Aim of the exercise = When a line in the listing contains the string "Task", pick it out and copy it.

Material supplied =
++++++

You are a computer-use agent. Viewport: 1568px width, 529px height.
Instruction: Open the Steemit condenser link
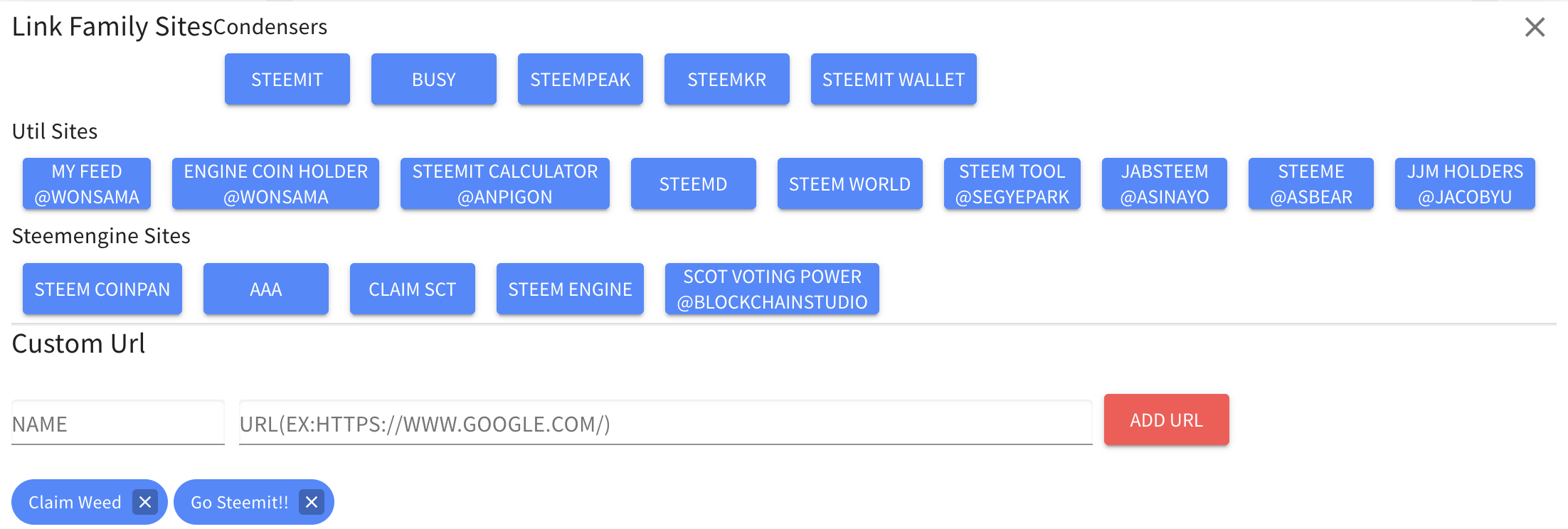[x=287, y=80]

++++++

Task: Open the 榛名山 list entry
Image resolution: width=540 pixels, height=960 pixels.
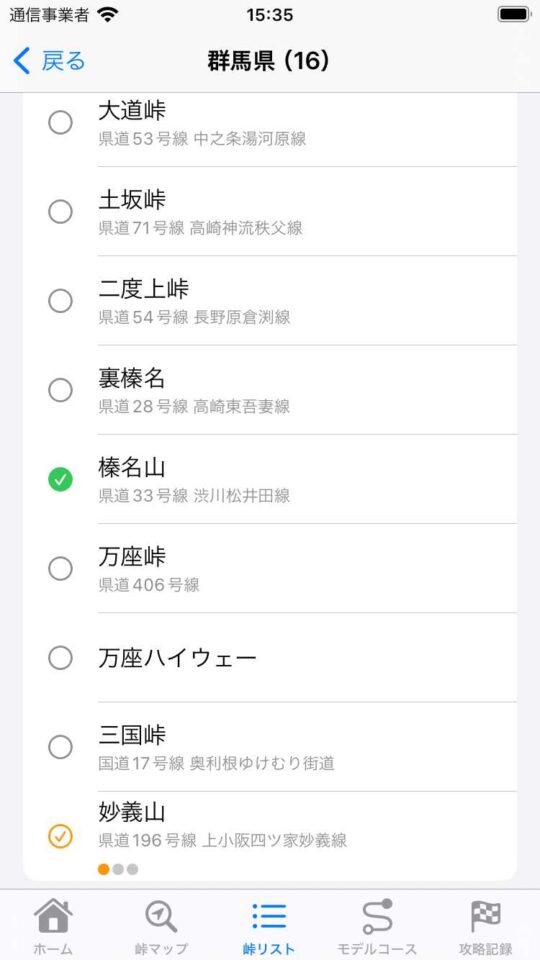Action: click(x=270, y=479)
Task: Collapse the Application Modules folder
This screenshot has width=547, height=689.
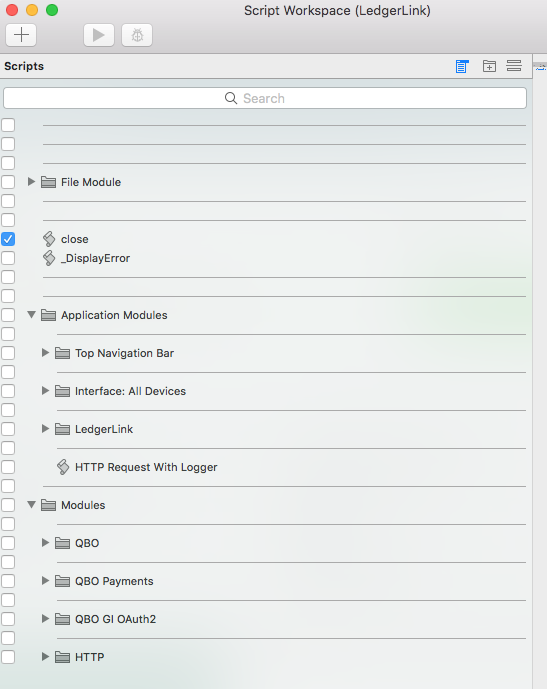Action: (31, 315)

++++++

Exercise result =
Task: Open the 榛名山 list entry
Task: Collapse the Application Modules folder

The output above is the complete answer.